INSTRUCTIONS TO FOLLOW:
In the blog post about a parent's feelings of responsibility for a child's addiction, why did the writer home school the last two years of high school?

PAGE EXCERPT:
** Begin **

Tuesday, August 25, 2009

I (we) did not cause this.

So many of us mention having feelings of responsibility for our kids' addictions.

I think we all share those feelings.... I tried so hard as a mom. I babysat kids at home so mine had playmates, I had income, and mine never had to go to daycare.

I worked in transcription from home, to afford private Christian education for them both. From kindergarten to high school graduation. Thatsalotta typing.

I drove for every play, every sport event against rival Christian schools, every after school activity, every evening football game. I had pajama parties, teeshirt painting parties, pool parties, after game parties.


I snooped. I found paraphernalia and assumed it was experimentation.

I saw her getting thinner and listened at the bathroom door after meals to rule out bulimia.

I home schooled the last two years of high school at her request, because the school we trusted was full of drugs.

What a surprise to find out years later, she was supplied by my pastor's son. He turned her on to marijuana and certain other items. She turned him on to speed. This all was before she was 18. (More about my pastor's son, later in another post.)

** End **

A run of records:
** Begin **

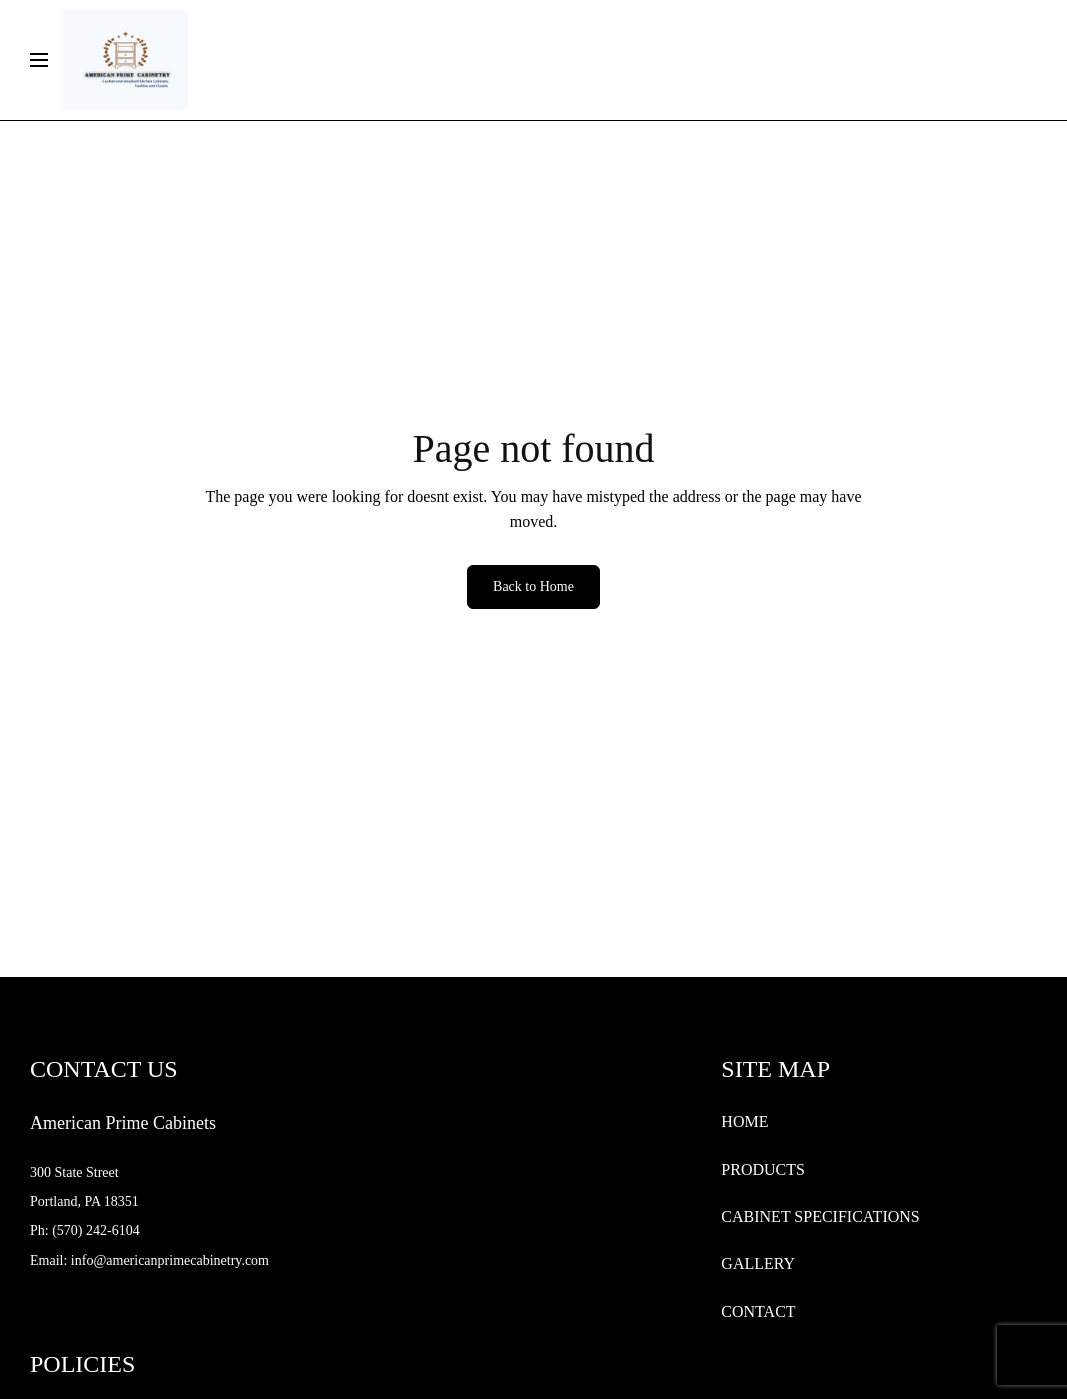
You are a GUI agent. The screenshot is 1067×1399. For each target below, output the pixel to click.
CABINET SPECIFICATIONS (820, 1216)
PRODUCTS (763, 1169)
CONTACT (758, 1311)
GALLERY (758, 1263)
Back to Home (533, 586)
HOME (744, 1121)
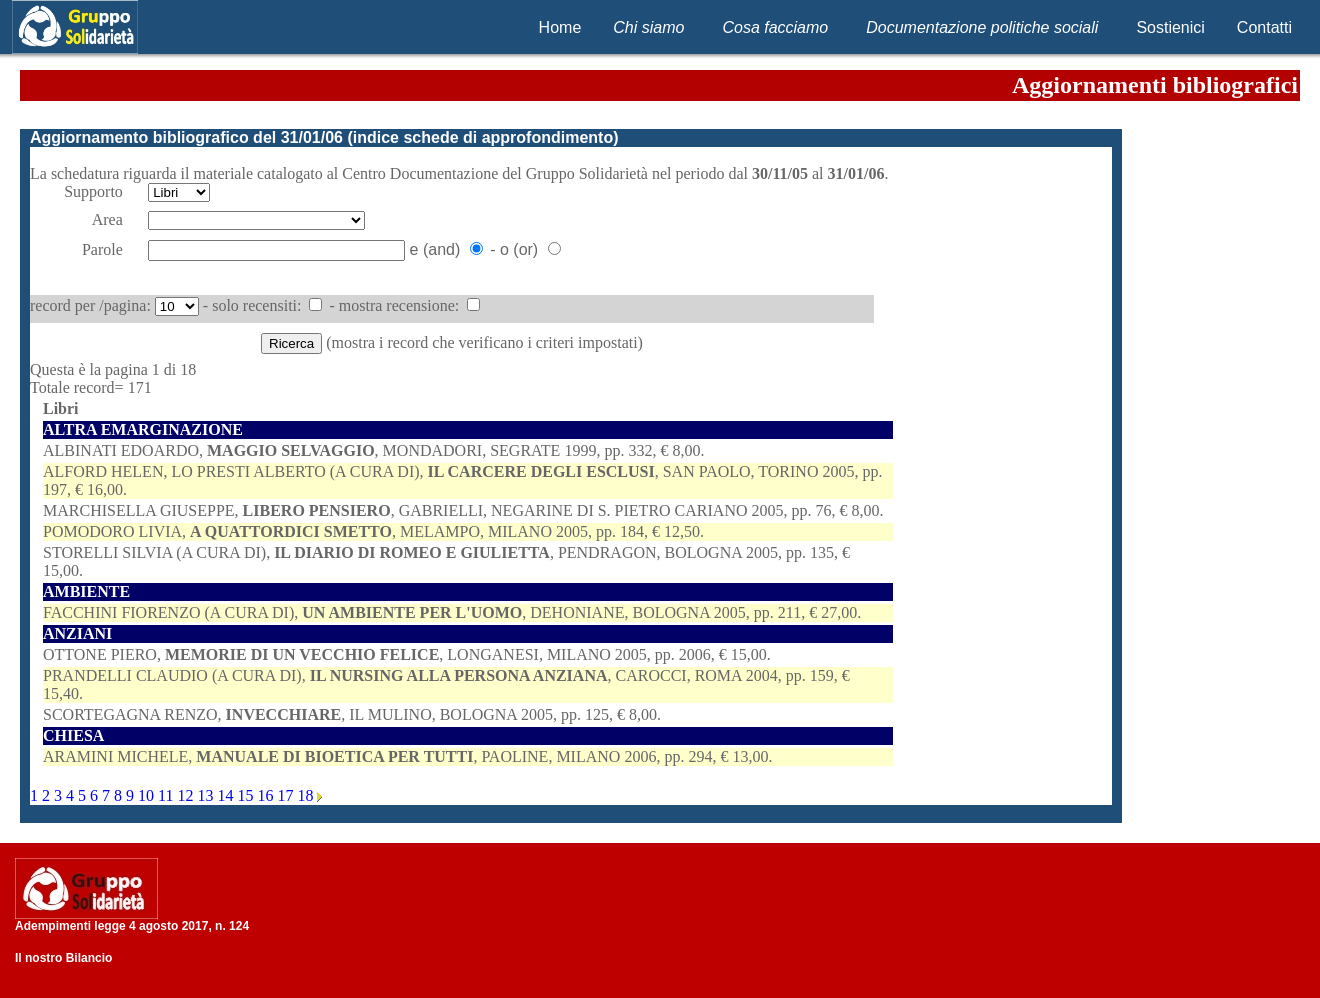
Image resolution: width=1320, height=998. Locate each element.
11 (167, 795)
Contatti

** End **

ANSWER TO THE EXERCISE:
The daughter asked for it because the school they trusted was full of drugs.